### The problem
From the line below containing "The height and width of the screenshot is (330, 648)." to the final line, print each line exactly as written. No pictures belong in the copy.

[Saved entries]
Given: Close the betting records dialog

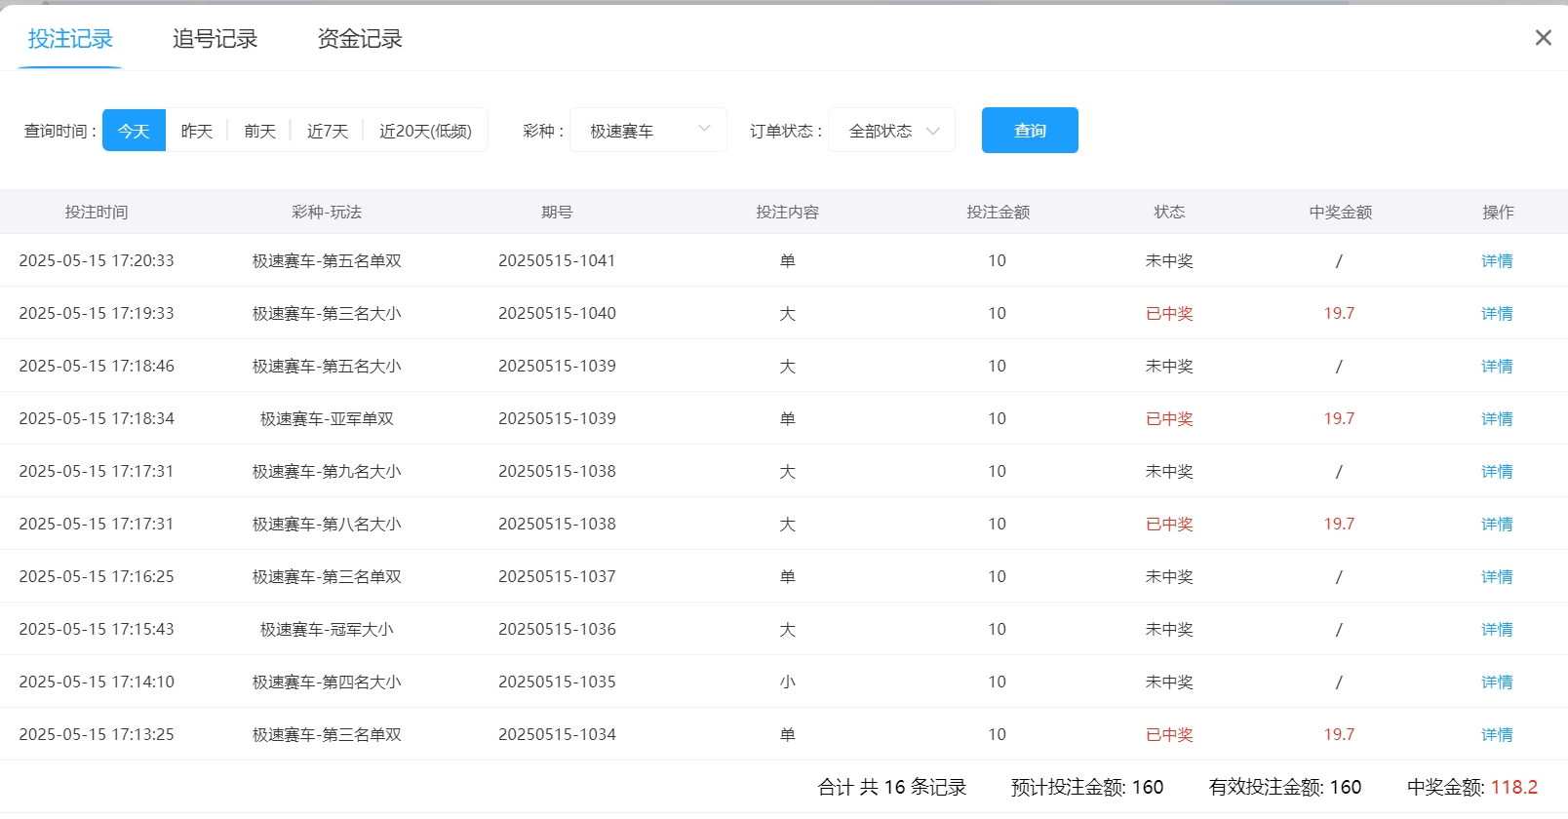Looking at the screenshot, I should tap(1543, 38).
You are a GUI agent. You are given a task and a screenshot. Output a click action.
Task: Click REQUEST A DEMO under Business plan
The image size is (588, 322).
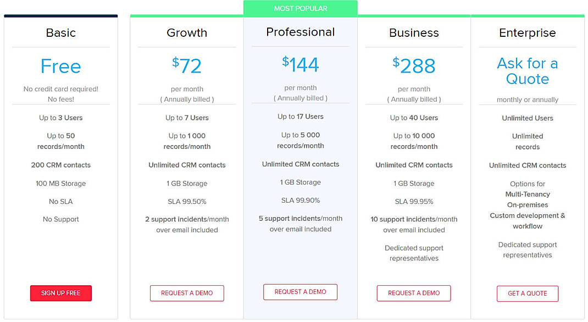pyautogui.click(x=414, y=293)
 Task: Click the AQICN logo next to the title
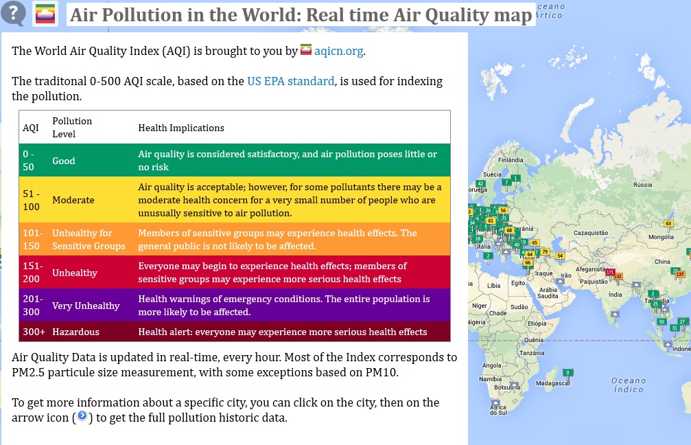(45, 14)
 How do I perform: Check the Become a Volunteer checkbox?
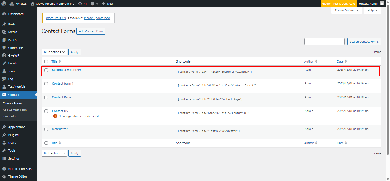pyautogui.click(x=46, y=70)
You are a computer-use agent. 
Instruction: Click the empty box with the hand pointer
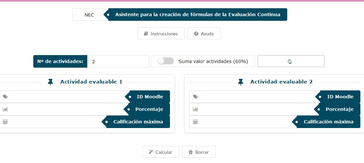[x=291, y=61]
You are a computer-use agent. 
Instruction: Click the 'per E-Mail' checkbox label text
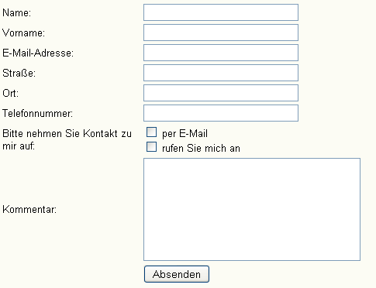185,134
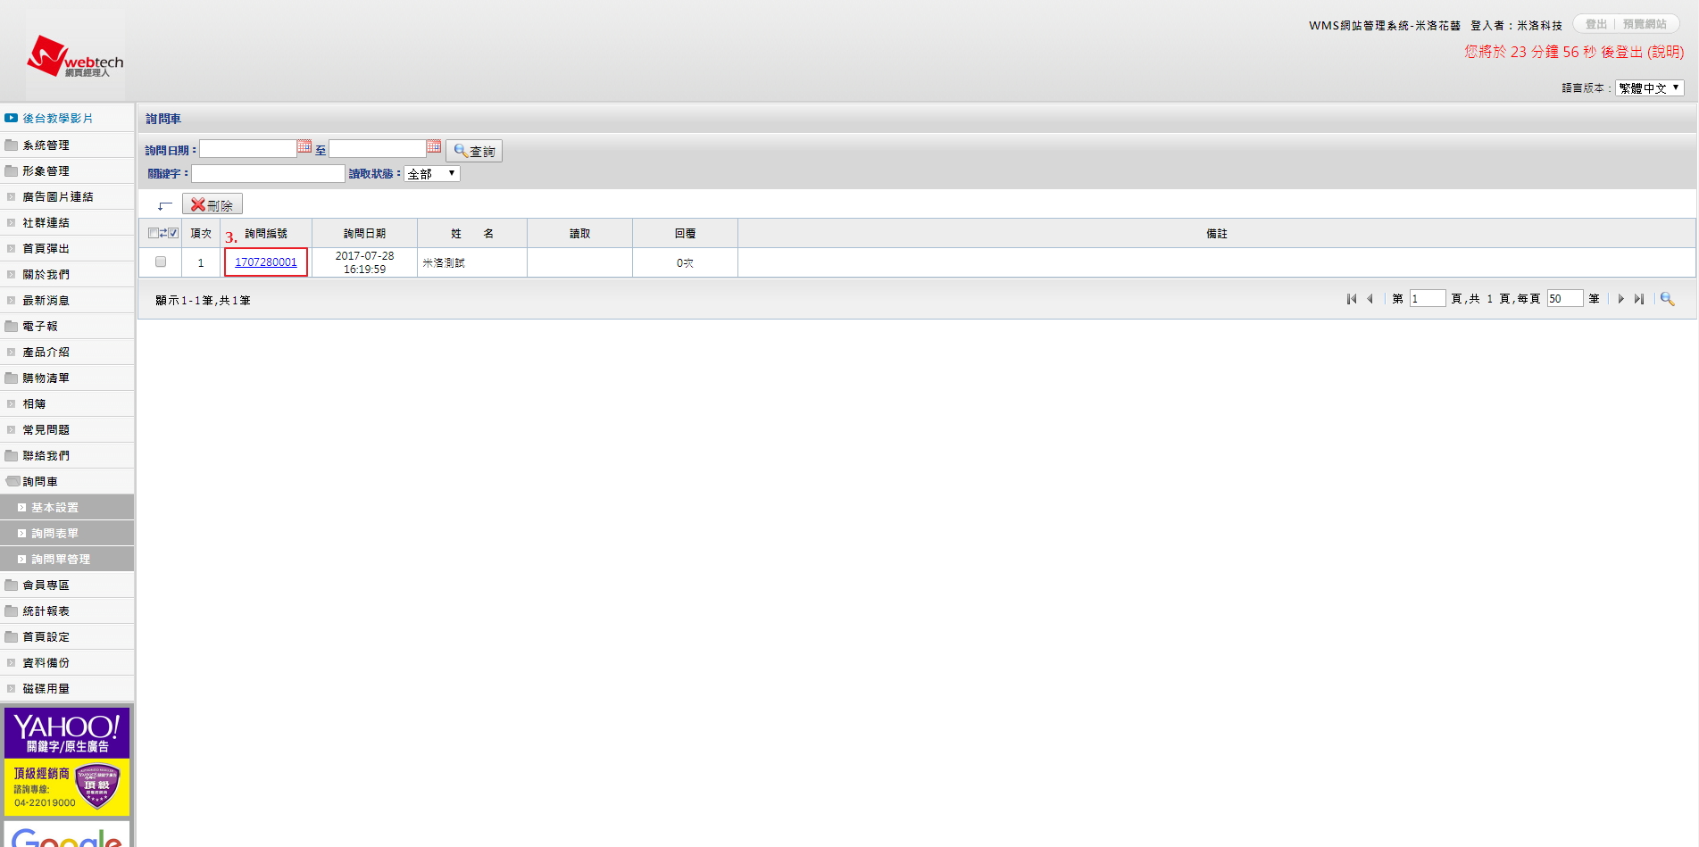The height and width of the screenshot is (847, 1699).
Task: Go to the next results page
Action: point(1620,299)
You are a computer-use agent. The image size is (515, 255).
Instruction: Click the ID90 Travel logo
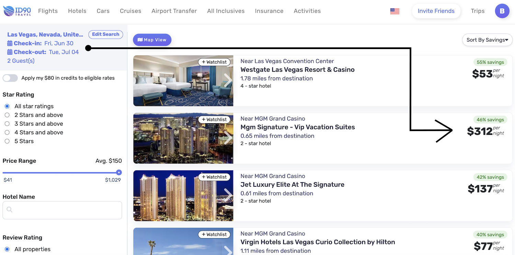tap(18, 11)
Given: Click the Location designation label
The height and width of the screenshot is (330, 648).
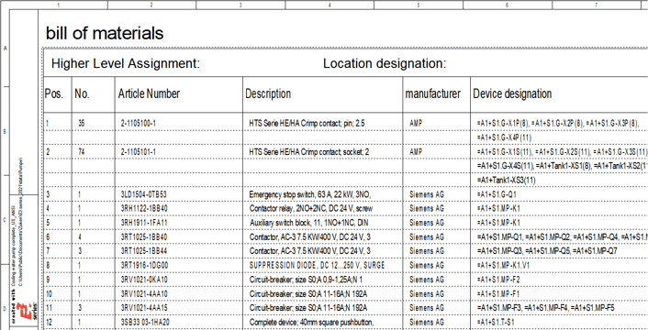Looking at the screenshot, I should [385, 63].
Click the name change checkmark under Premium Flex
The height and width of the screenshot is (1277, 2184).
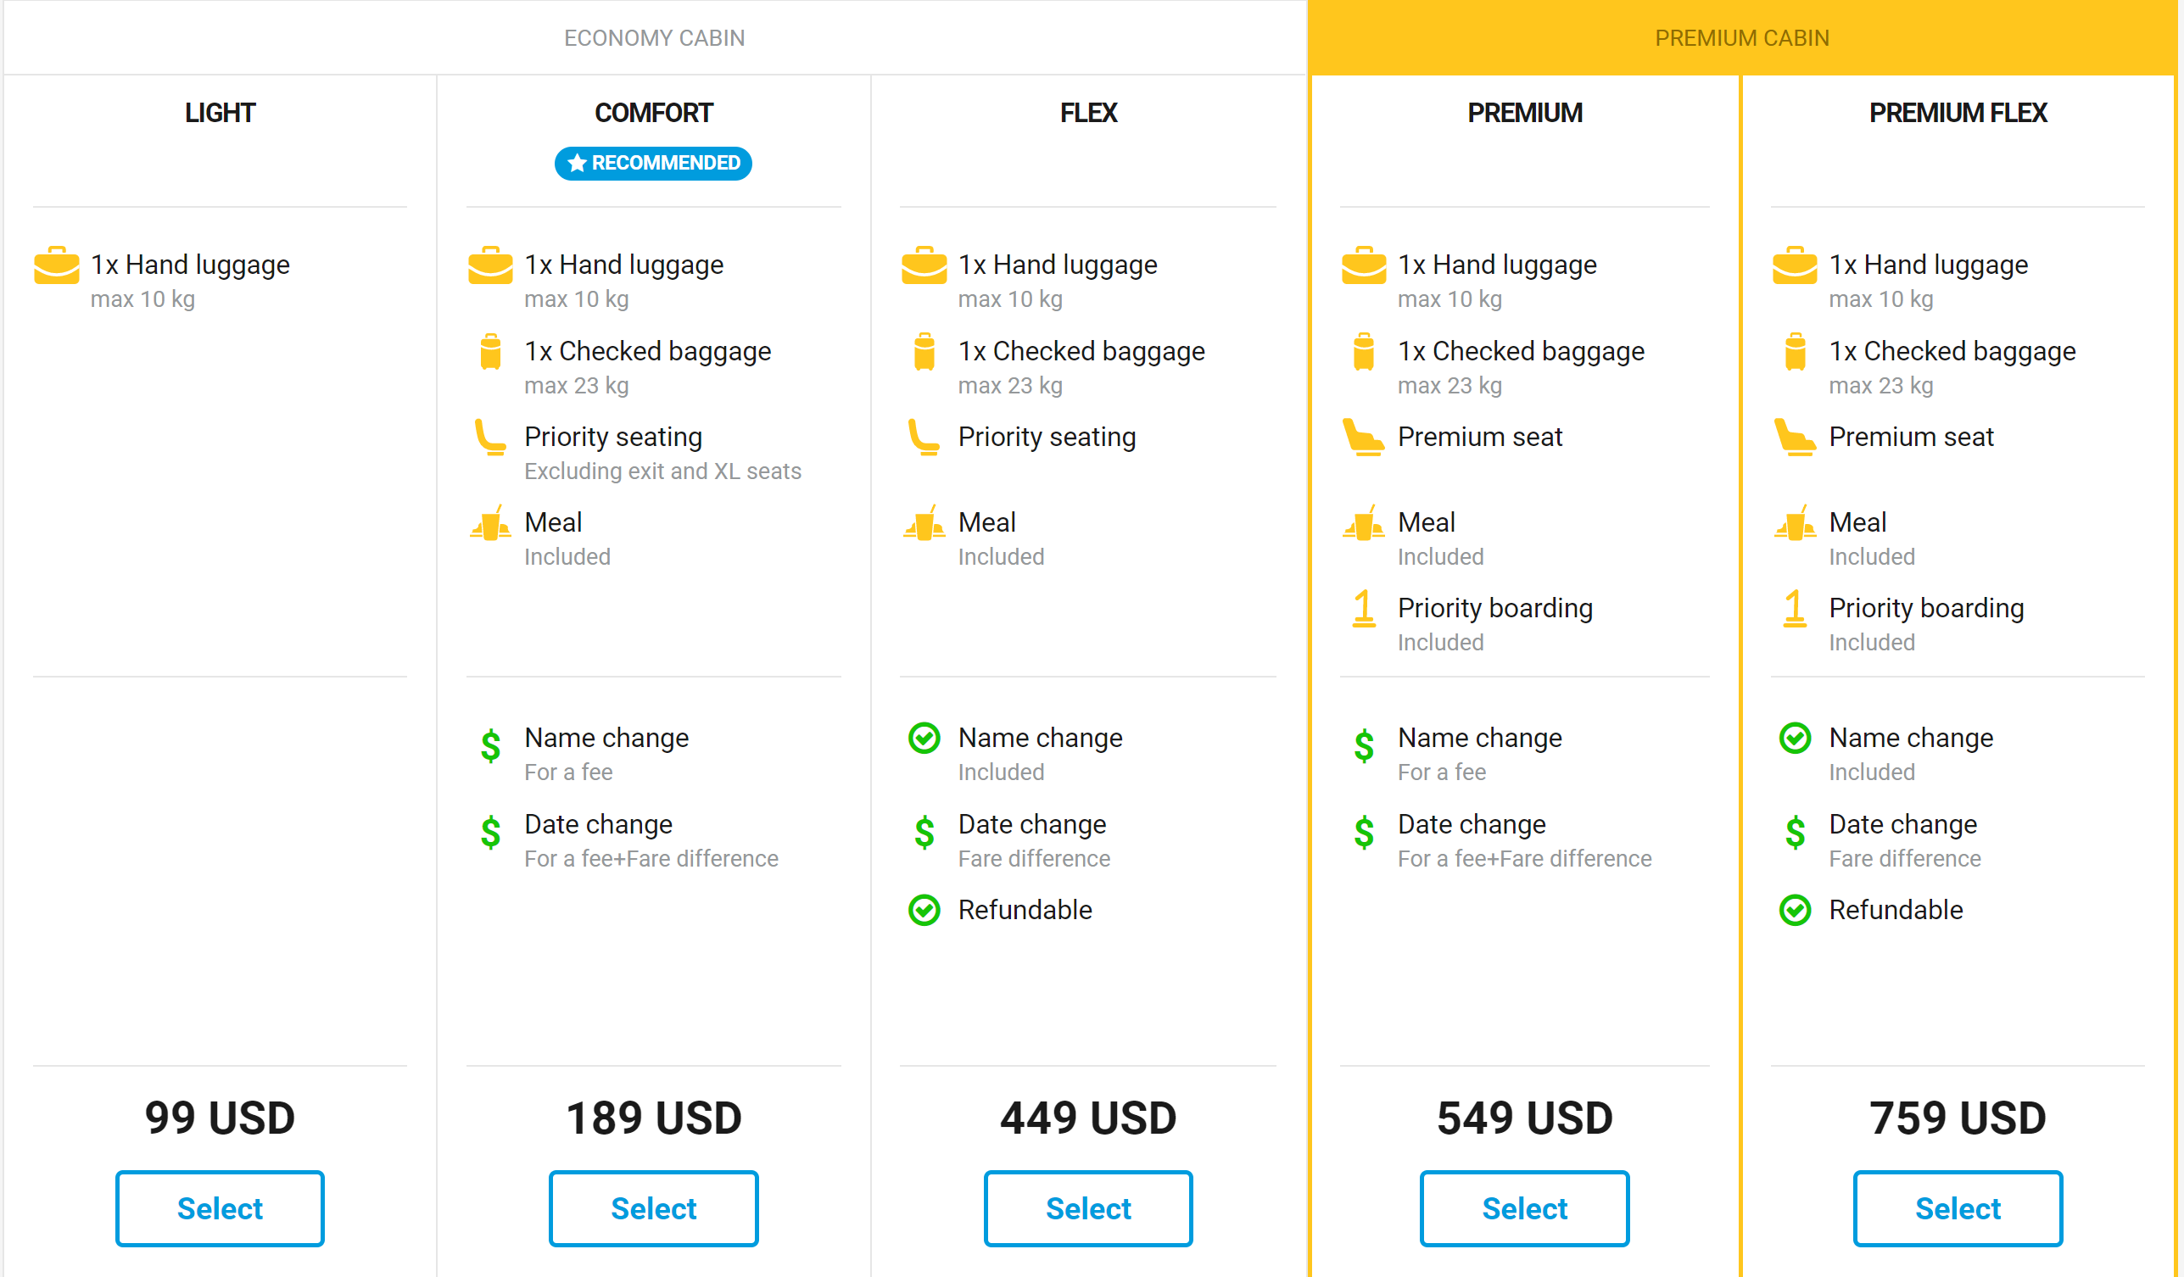tap(1795, 739)
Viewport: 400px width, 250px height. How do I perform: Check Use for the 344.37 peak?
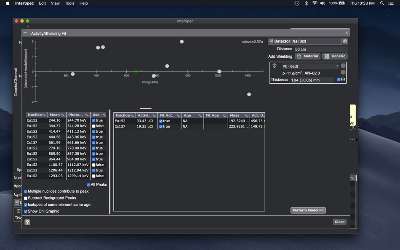(x=94, y=126)
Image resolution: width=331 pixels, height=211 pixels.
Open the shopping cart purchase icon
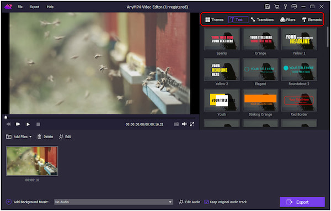click(276, 7)
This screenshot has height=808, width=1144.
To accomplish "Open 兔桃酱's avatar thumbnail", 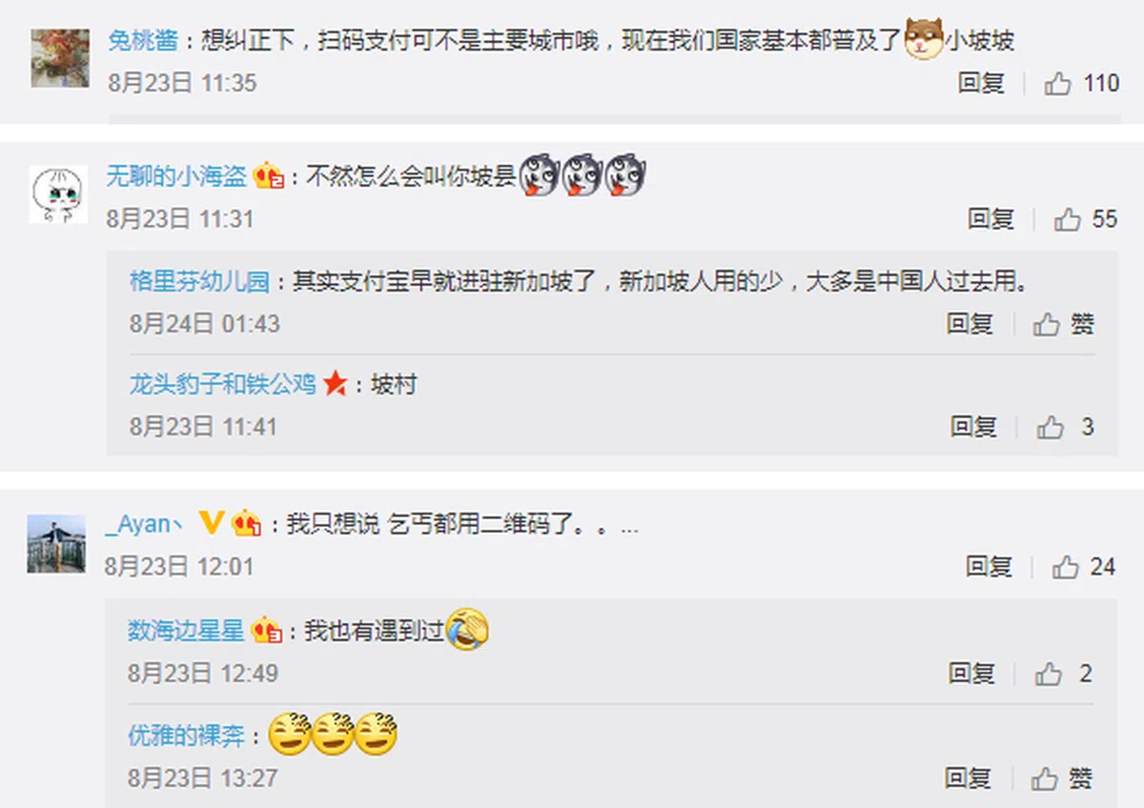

### Exercise output
The height and width of the screenshot is (330, 648).
Looking at the screenshot, I should [385, 63].
Click the name change checkmark under Premium Flex
The height and width of the screenshot is (1277, 2184).
tap(1795, 739)
Viewport: 400px width, 250px height. How do I perform: Check Use for the 344.37 peak?
(x=94, y=126)
Image resolution: width=331 pixels, height=211 pixels.
Open the shopping cart purchase icon
click(276, 7)
This screenshot has height=808, width=1144.
To accomplish "Open 兔桃酱's avatar thumbnail", 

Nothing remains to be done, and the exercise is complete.